• **Exercise goal**
Transcribe the records in full; omit images.

• **Dataset items**
[Start of Attachment]

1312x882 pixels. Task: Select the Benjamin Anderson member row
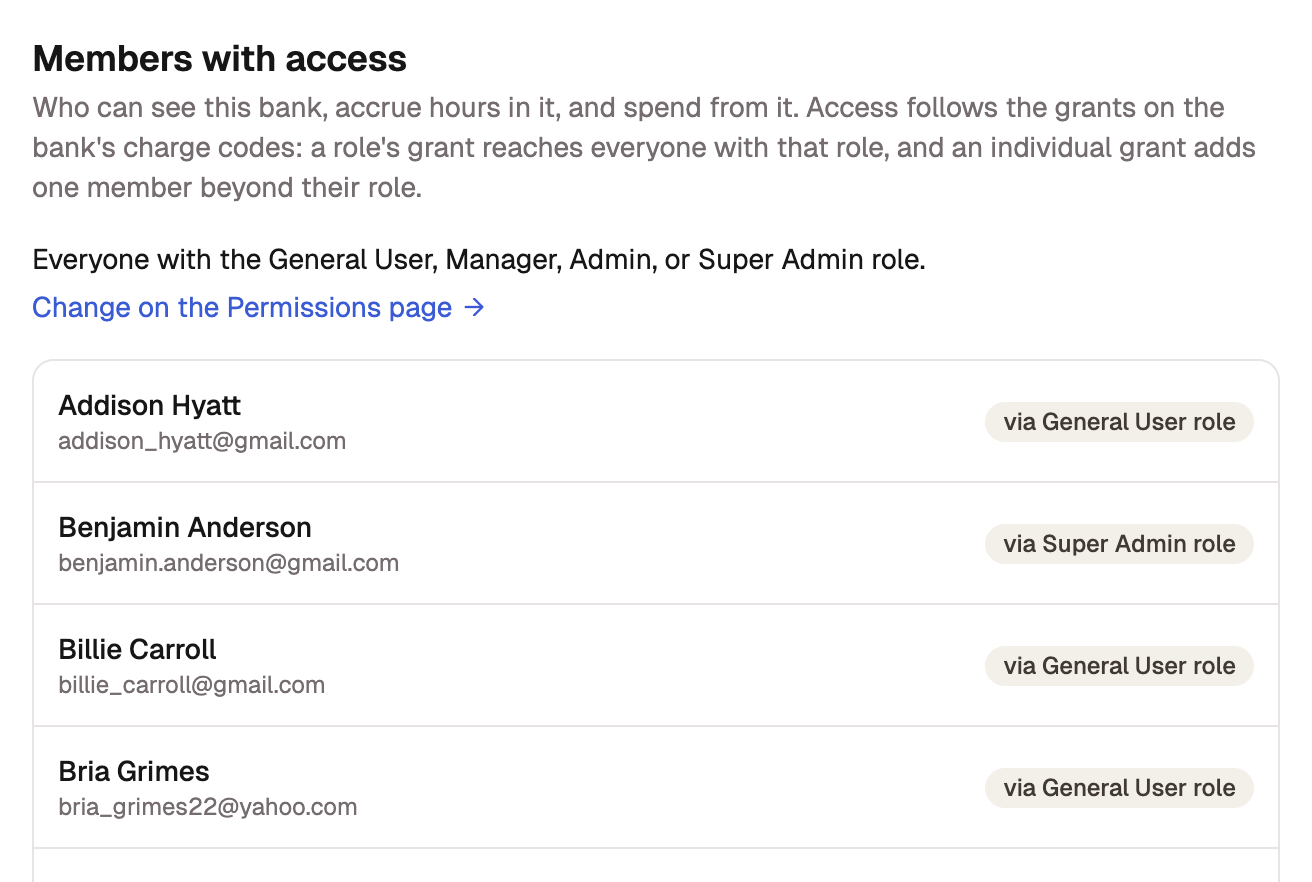point(656,544)
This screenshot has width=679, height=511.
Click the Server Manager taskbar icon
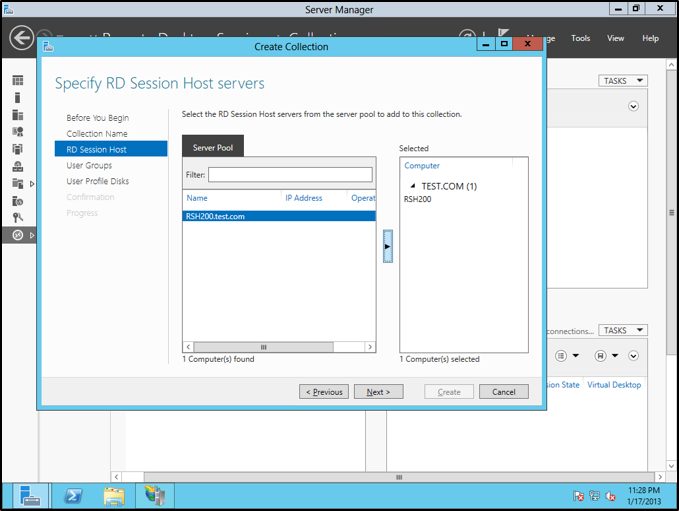pos(30,495)
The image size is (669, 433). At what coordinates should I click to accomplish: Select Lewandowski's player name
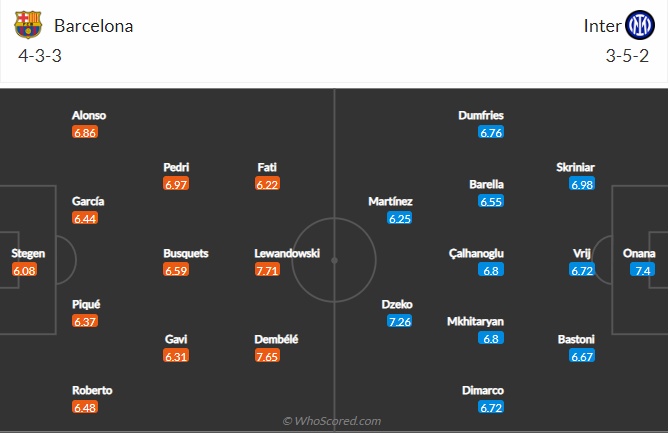[287, 254]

[End of Attachment]

• **Solution to this task**
1312x882 pixels. Task: Select the Benjamin Anderson member row
point(656,544)
This screenshot has width=679, height=511.
Click the Server Manager taskbar icon
pos(30,495)
The image size is (669, 433). At what coordinates should I click to accomplish: Select Lewandowski's player name
[287, 254]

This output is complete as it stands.